Published in final edited form as: Immunotherapy. 2010 Jul;2(4):431–436. doi: 10.2217/imt.10.40

T-cell-directed treatment strategies for Type 1 diabetes and the confounding role of inflammation

Maria Koulmanda 1,, Terry B Strom 2
PMCID: PMC3070950  NIHMSID: NIHMS277042  PMID: 20635995

Described by Arataeus as “a melting down of flesh and limbs into urine”, the etiology of diabetes long remained a mystery. From the time of Arataeus, approximately 3500 years passed until the disease was controversially linked, at least initially, to malfunction of the pancreas and soon thereafter linked to a failure to produce insulin.

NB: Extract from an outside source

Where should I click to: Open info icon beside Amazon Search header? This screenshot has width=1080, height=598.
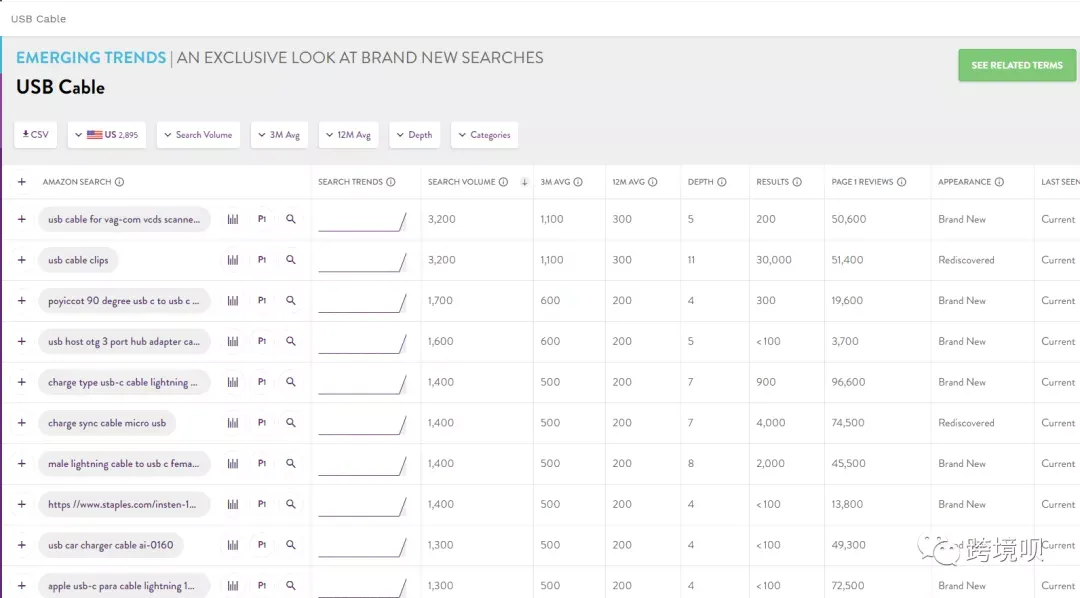[x=119, y=182]
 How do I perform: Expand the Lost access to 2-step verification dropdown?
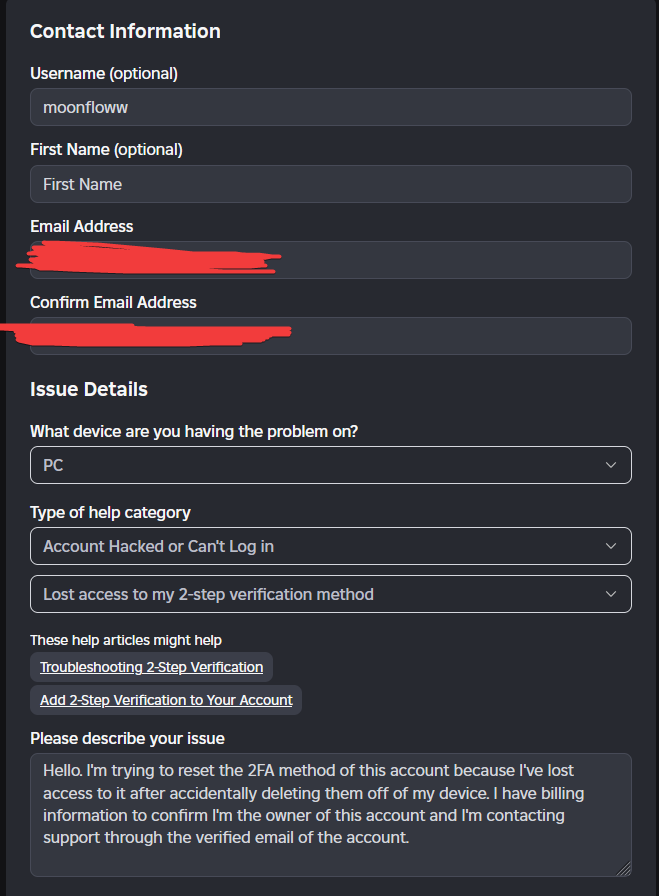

The discovery of insulin and the availability of insulin as a therapy changed the fate of millions of patients affected by this condition; however, treatment with exogenous insulin does not provide patients with Type 1 diabetes mellitus (T1DM) protection from long-term morbid complications. In humans and nonobese diabetic (NOD) mice with T1DM, autoimmune T cells infiltrate and destroy insulin-producing β-cells, thereby creating an insulin-deficient state [1]. The hypothesis that pancreas transplantation or, even better, transplantation with insulin-producing β-cells harvested from pancreatic islets represents a better therapeutic solution than exogenous insulin treatment was successfully tested by Paul Lacy [2,3]. Since islets possess both glucose sensors and insulin-secreting cells, tight control of hyperglycemia can often be established with a successful transplant.

The major challenge in islet transplantation remains the prevention of short- and long-term immune- and nonimmune-mediated destruction of the transplanted insulin-producing cells. Moreover, several important immunosuppressive agents have complex diabetogenic properties, including direct β-cell toxicity and creation of insulin resistance. Despite considerable theoretic advantages for the treatment of T1DM, development of islet transplantation as routine therapy for T1DM has proven difficult. A major step forward was the development of methods for islet purification by Ricordi and colleagues [4]. Through use of the Ricordi method, isolation of β-cells capable of insulin production post-transplantation was enabled. However, early results were very disappointing, as only few individuals with T1DM were rendered free from exogenous insulin therapy. A major advance was made by the Edmonton group in 2000 [5]. Recognizing that most islets perish in the harvest, purification or as a consequence of nonimmunologic loss in the peritransplant period, the Edmonton group sequentially transplanted islets from multiple donors until the recipient was rendered euglycemic. Hyperglycemia can be controlled such that most patients (~85–90%) can discontinue insulin therapy. With time, however, there is an unacceptably high rate of graft failure and 90% of patients must restart insulin therapy [6]. Compared with whole pancreas transplantation, islet transplantation is bedeviled by the requirement for multiple, not single, donors and inferior long-term outcomes. The barriers to success appear to include: the tremendous nonimmunologic loss of islets during the harvest, culture and immediate post-transplant period that are far more profound than noted with whole-pancreas transplantation; and immunologic islet destruction created by rejection and/or recurrence of β-cell-directed autoimmunity.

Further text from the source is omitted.